-------- Trecho
Fabiano P. Nunes
Por mais de dois milênios, o enigma da real aparência de Jesus tem
sido motivo de infindáveis especulações, inquietando o imaginário de
religiosos, devotos, artistas e investigadores científicos.
Desde a época da renascença cultural, a arte tem sido inspirada
por modelos de um homem-Jesus com finos e belos traços europeus, olhos azuis e
cabelos com matizes do louro. Conquanto esse arquétipo mental continue
dominando o psiquismo de grande parte da cristandade até os dias atuais, não existem
evidências histórico-científicas que confirmem tal pressuposição.
Sob o rigor do método científico, a carta dirigida pelo senador
Públio Lentulus – personagem ainda não identificado pelos historiadores1 –
ao imperador romano Tibério, contendo uma
descrição física e moral de Jesus, tem sido considerada apócrifa2, por
ora.
De igual modo, a autenticidade de O Sudário de Turim – o lençol de
linho longo e desigual que exibe a imagem, frente e costas, de um indivíduo
crucificado, a qual muitos acreditam pertencer a Jesus – tem sido duramente
contestada por renomados pesquisadores3, sobretudo em função dos
resultados de testes com o carbono-14 feitos em fragmento do Sudário, que não
demonstraram uma datação compatível com o século I.
O assunto da legitimidade do Sudário ainda carece de maiores
verificações científicas para lograr concordância na comunidade científica. Além disso, nenhum dos oito autores - nove, para os exegetas que
não consideram Paulo como o autor da Epístola aos Romanos - dos 27 livros que
compõem o Novo Testamento ofereceu qualquer informação direta quanto aos
aspectos corporais de Jesus, levando muitos pesquisadores a acreditarem que a
feição de Jesus não apresentaria diferenças em relação aos traços faciais
característicos do grupo étnico hebreu da região da Judeia, como pode, por
exemplo, ser inferido pela análise dos relatos evangélicos sobre a prisão de
Jesus no Jardim do Getsêmani. Naquela ocasião, os soldados do Templo de
Jerusalém não conseguiram distingui-Lo dentre os demais discípulos, sendo necessária
a autodenominação feita
por Jesus e o beijo de Judas Iscariotes, para que se O identificassem sem
equívocos4. Por outro lado, há indícios bíblicos de que a aparência de
Jesus viria ser bastante desgastada pelas duras pelejas de sua vida.
----------------
-------- Registros fornecidos
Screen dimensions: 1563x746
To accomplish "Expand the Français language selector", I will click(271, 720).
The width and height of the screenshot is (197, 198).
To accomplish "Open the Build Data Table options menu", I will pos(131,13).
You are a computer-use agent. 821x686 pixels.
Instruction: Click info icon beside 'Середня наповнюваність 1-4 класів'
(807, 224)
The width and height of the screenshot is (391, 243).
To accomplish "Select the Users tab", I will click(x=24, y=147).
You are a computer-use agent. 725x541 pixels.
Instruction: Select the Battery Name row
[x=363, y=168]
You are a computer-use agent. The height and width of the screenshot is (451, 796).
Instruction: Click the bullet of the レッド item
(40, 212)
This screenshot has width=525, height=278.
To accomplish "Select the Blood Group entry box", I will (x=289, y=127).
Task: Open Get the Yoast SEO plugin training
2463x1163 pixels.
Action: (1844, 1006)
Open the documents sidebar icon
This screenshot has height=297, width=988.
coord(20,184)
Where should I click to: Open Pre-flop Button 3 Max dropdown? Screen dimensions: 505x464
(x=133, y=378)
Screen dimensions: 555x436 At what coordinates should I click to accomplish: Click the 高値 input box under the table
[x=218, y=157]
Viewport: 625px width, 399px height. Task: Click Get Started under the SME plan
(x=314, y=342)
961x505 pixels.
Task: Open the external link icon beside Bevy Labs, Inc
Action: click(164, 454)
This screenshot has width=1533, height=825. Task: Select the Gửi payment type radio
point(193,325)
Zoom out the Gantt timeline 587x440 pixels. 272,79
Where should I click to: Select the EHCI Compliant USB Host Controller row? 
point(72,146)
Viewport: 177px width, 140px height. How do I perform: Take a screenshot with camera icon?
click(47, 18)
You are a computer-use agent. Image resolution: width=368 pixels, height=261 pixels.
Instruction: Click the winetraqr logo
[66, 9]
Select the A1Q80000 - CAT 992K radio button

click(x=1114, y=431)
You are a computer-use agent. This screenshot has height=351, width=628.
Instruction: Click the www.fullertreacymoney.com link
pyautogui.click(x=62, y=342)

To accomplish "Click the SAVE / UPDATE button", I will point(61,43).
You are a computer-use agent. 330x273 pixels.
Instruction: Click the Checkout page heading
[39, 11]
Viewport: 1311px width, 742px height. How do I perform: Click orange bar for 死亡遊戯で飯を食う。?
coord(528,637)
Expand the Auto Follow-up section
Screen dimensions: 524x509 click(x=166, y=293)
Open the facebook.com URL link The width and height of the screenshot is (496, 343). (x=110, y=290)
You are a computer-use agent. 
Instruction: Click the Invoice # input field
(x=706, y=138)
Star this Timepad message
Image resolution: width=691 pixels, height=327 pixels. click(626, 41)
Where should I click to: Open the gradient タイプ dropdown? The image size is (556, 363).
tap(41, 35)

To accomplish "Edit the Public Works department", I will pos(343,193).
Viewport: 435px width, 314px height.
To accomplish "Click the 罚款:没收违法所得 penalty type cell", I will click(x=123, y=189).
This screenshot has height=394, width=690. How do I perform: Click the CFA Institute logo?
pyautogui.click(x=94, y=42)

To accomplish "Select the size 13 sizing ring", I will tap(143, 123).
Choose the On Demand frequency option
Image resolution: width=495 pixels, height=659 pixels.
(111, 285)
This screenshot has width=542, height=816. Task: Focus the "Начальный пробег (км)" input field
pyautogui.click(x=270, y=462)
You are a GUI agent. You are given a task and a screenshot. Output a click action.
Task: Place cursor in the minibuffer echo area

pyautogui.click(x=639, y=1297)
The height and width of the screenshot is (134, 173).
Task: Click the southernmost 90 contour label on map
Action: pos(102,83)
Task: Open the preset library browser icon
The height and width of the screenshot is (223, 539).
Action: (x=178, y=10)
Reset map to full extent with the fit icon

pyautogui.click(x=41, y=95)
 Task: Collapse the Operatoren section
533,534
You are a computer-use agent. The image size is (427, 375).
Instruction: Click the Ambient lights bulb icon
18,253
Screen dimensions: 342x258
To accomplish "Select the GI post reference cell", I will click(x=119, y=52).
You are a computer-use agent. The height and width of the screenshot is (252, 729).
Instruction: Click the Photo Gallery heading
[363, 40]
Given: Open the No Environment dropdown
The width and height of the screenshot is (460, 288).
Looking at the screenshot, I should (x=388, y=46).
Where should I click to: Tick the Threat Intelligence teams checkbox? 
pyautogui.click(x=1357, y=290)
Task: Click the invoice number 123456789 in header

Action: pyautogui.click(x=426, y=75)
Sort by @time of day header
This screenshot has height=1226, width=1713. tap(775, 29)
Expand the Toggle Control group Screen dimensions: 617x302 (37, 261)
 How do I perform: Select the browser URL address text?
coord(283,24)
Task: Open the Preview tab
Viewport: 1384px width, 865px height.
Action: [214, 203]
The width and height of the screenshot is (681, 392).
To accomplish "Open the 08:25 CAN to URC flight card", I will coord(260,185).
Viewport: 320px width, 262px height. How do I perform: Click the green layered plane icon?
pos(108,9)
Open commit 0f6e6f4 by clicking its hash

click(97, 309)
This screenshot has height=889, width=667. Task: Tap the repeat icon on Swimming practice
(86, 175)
----------------
Lista de exercícios ::
**A.** No trecho sobre a aparência de Jesus, a quem o senador Públio Lentulus dirigiu sua carta?
**B.** Prossiga o trecho sobre a aparência de Jesus a partir da última frase apresentada.

Respostas por tarefa ::
**A.** Ao imperador romano Tibério.

**B.**
No
livro de Isaías5, o profeta que trouxera as ricas anunciações sobre o
advento do Messias Hebreu nos oferece as notícias proféticas acerca do Ungido
de Deus: “Ele cresceu diante dele como um renovo, como raiz que brota em
terra árida; não tinha beleza nem esplendor que pudesse atrair o nosso
olhar, nem formosura capaz de nos deleitar. Era desprezado e abandonado pelos
homens, um homem sujeito à dor, familiarizado com o sofrimento, como uma pessoa
de quem todos escondem o rosto; desprezado, não fazíamos caso nenhum dele.” Poder-se-ia,
ainda, fazer uma ilação sobre uma aparência envelhentada de Jesus no relato
contido em O Evangelho Segundo João6: “Abraão, vosso pai,
exultou por ver o meu Dia. Ele o viu e encheu-se de alegria!” Disseram-lhe,
então, os judeus: “Não tens ainda cinquenta anos e viste Abraão!” Jesus
lhes disse: “Em verdade, em verdade, vos digo: antes que Abraão existisse, EU
SOU”. Então apanharam pedras para atirar nele;”
Nesse
relato do Evangelista João6, constata-se que Jesus fora confundido pelos
Doutores da Lei com um homem de quase cinquenta anos, não obstante ainda fosse um
moço com trinta e poucos anos, em virtude
de uma vida especialmente áspera para com Ele: perseguições intermináveis desde
a infância, orfandade e precoce arrimo à família, pobreza, trabalhos
extenuantes, incompreensões e caridade ininterrupta com absoluto olvido de si
mesmo.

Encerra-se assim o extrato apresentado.